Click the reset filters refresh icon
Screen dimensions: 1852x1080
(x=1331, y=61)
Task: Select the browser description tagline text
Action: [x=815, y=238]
-*-*-
# REQUIREMENT
Restate the records, all of them, precisely as written.

# WRITTEN SOLUTION
Click the reset filters refresh icon
Screen dimensions: 1852x1080
(x=1331, y=61)
Task: Select the browser description tagline text
Action: [x=815, y=238]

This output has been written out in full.